Looks like the country's premier weather forecaster, which rarely seems to get it right, is under a cloud this season.
Sattar Patel, a farmer in Latur district in the state, has filed a complaint with the local police against the state-run India Meteorological Department (IMD) for getting monsoon predictions wrong.
Sattar and his fellow farmers, who approached the Murud police station on Monday, are demanding that the Met department be booked under section 420 (cheating) of the Indian Penal Code (IPC).
The growers claim its faulty forecasts have piled up losses for them.
The police say they have taken note of the matter.

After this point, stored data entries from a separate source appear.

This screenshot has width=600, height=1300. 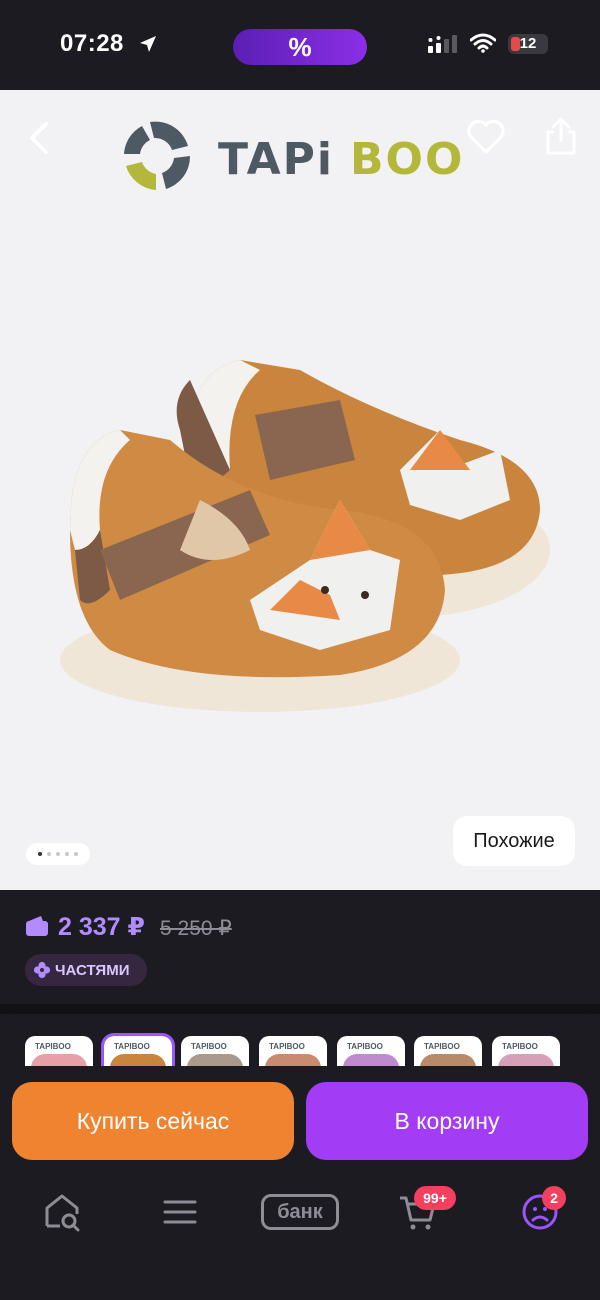 What do you see at coordinates (435, 1198) in the screenshot?
I see `cart-count-badge: 99+` at bounding box center [435, 1198].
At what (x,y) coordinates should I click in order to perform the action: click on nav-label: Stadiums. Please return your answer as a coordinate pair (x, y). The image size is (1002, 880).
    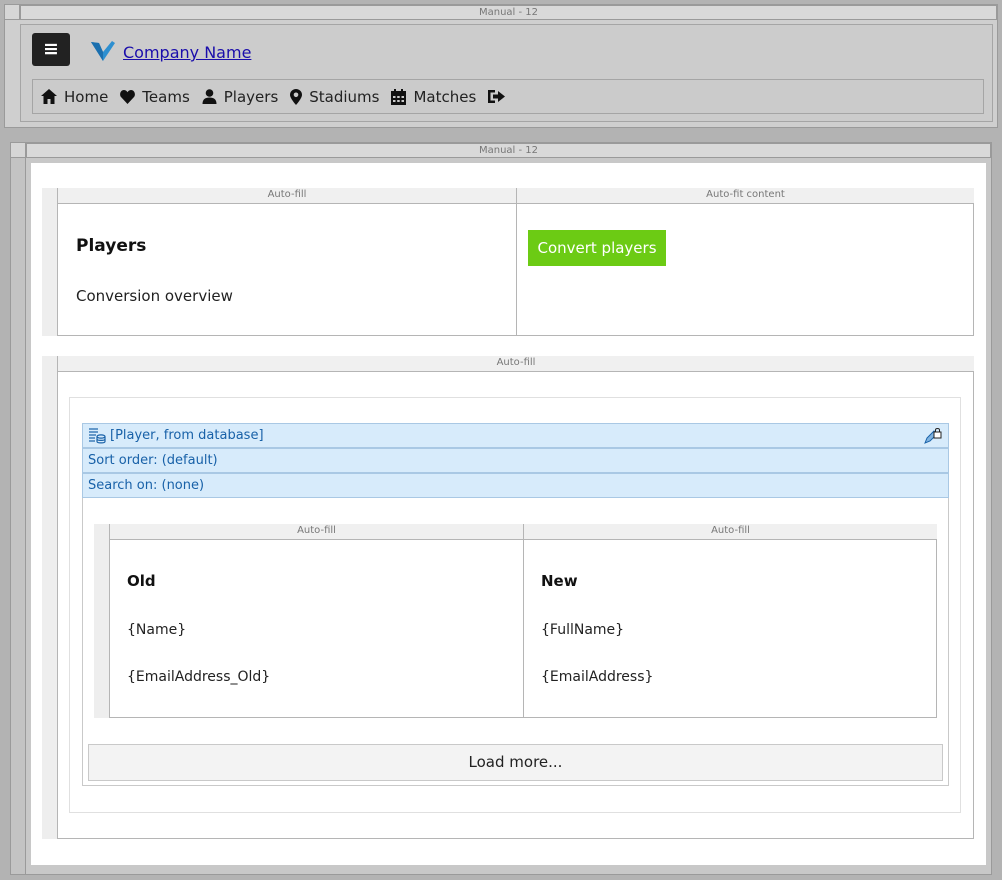
    Looking at the image, I should click on (344, 96).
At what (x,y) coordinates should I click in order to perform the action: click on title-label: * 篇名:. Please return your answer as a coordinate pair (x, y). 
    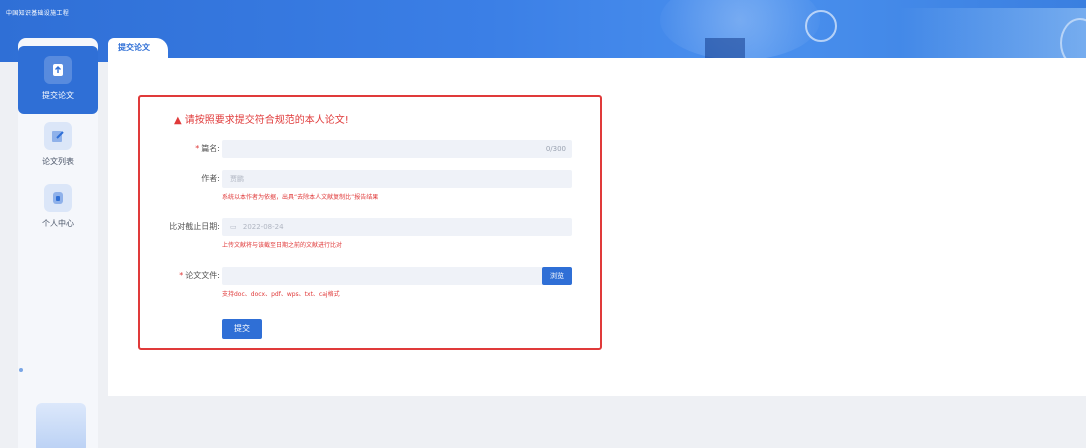
    Looking at the image, I should click on (208, 148).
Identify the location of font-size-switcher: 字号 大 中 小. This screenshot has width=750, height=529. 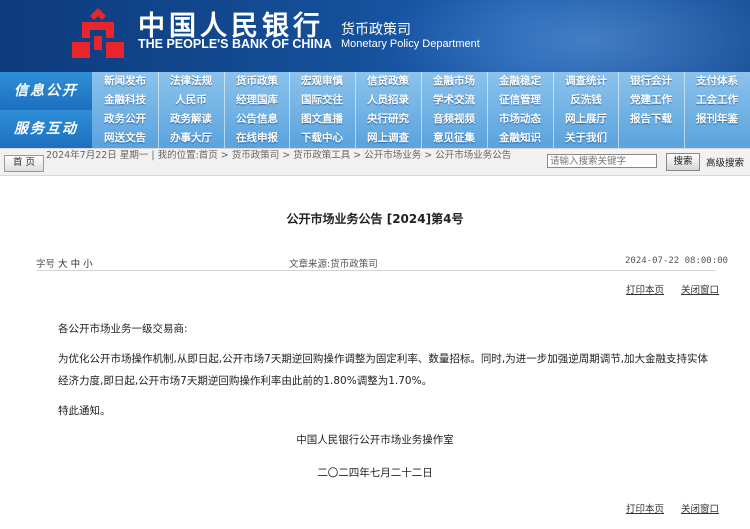
(64, 263).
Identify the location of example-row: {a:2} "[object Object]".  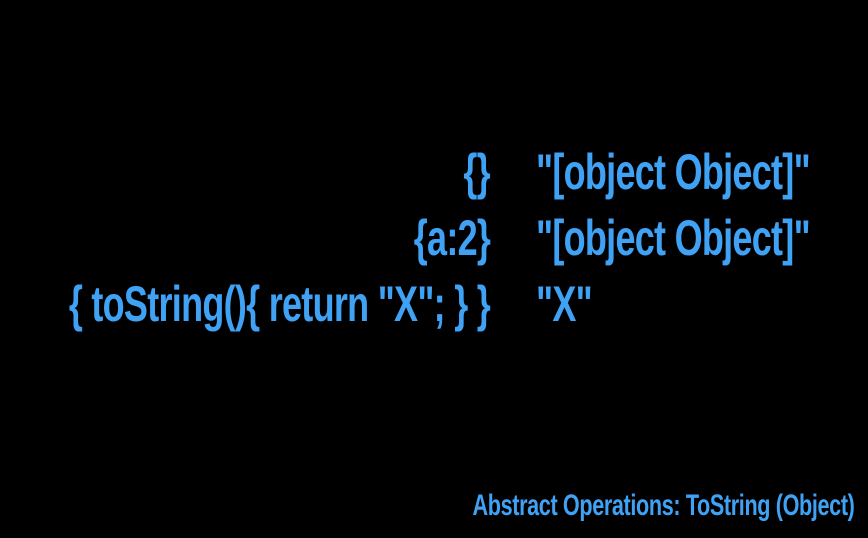
(434, 238).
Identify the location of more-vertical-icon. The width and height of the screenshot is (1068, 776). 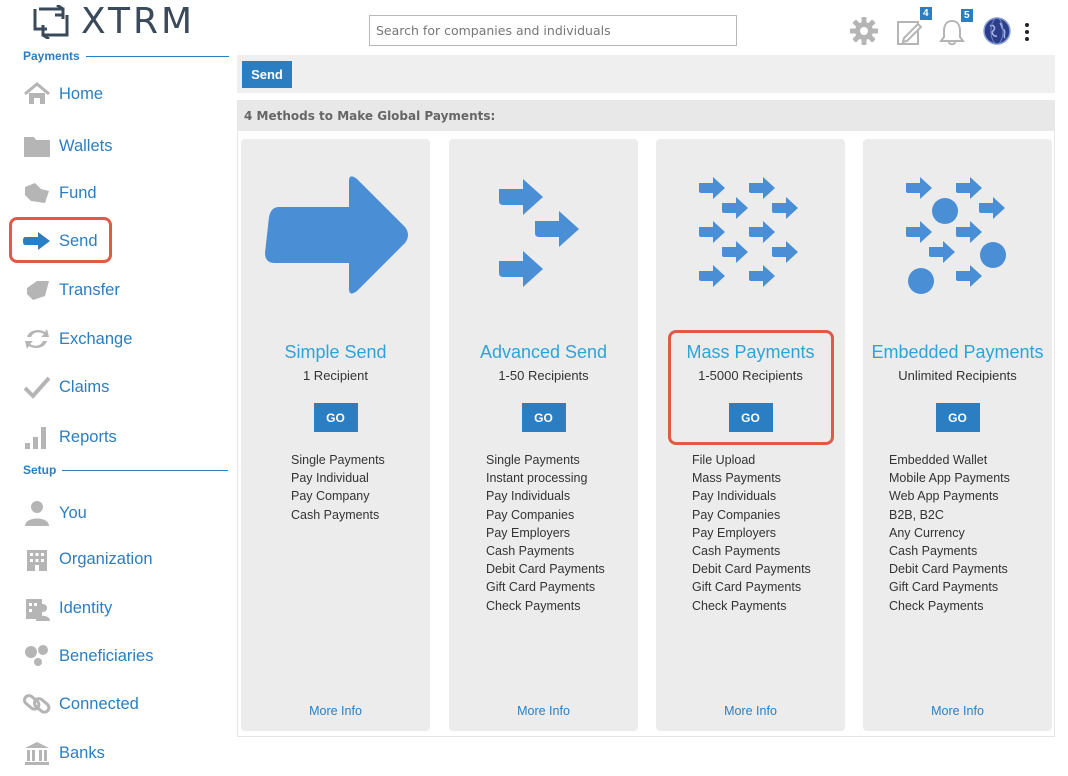
(1027, 32).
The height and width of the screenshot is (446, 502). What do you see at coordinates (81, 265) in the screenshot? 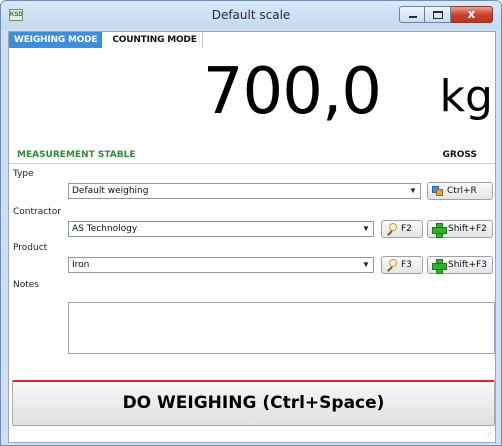
I see `product-select-value: Iron` at bounding box center [81, 265].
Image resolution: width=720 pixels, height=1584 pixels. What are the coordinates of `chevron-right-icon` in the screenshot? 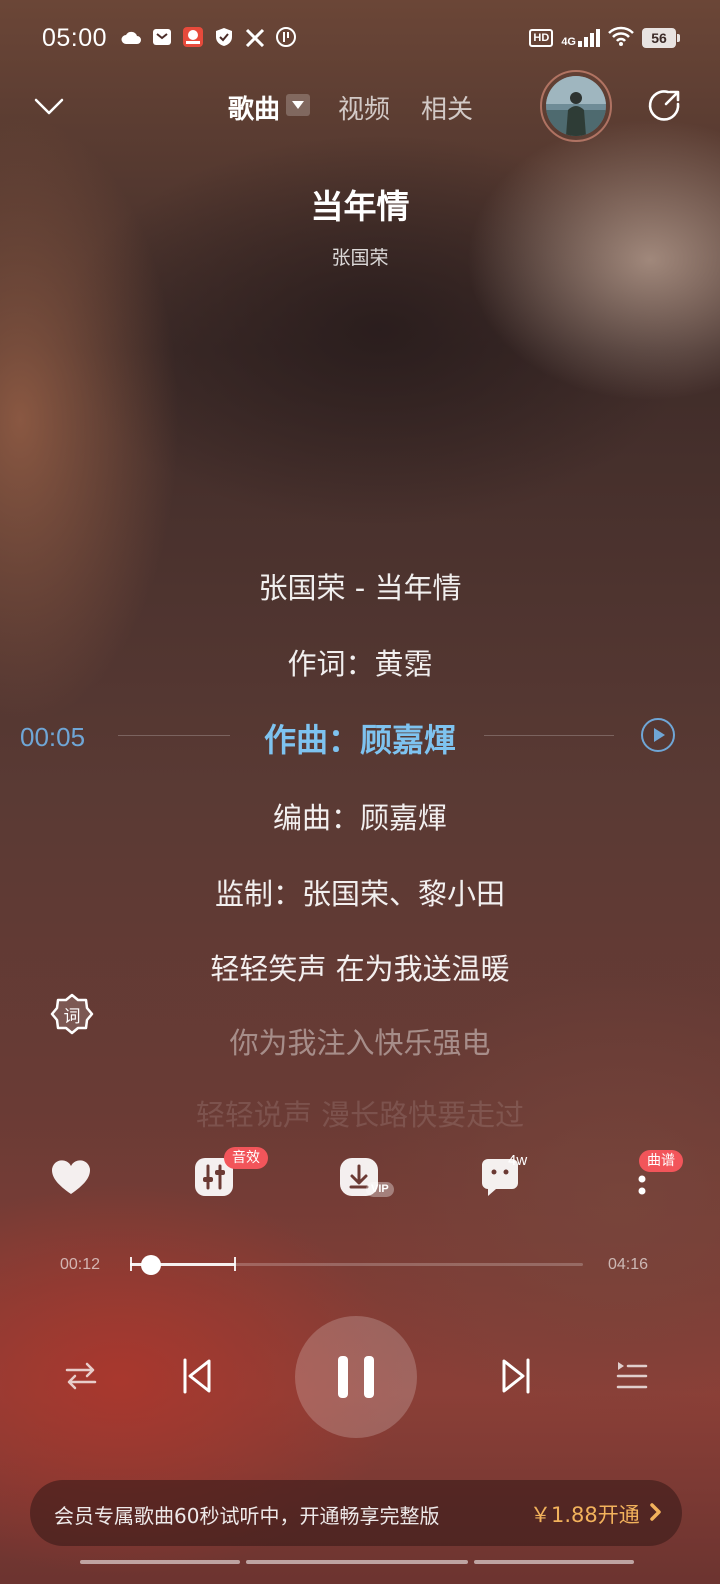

Patel, like many other farmers in Bhise Wagholi village in the district, had planned his sowing for the season according to the IMD predictions. But it has all come to naught, he rues.
"The IMD predicted 97% showers for this season. Going by that, all of us sowed seeds right in the first rains, said Patel.
"But there are no rains yet. The whole land remains parched. If they had not made such predictions, we farmers would not have started sowing so expansively," said Patel.
He blamed the weather department for the "miserable state we are in".
Patel owns a plot of ten acres in the village.
"I had sown soya bean for the season. It drizzled a little in the beginning but later, the area didn't get any rains," said Patel.
Patel once again tilled the land, with a tractor, but it has borne no fruit.
Tattyarao Bhalerao, assistant inspector at Murud police station, said: "We have taken the farmers' issue into consideration. We will have further consultation with our seniors and accordingly take a decision."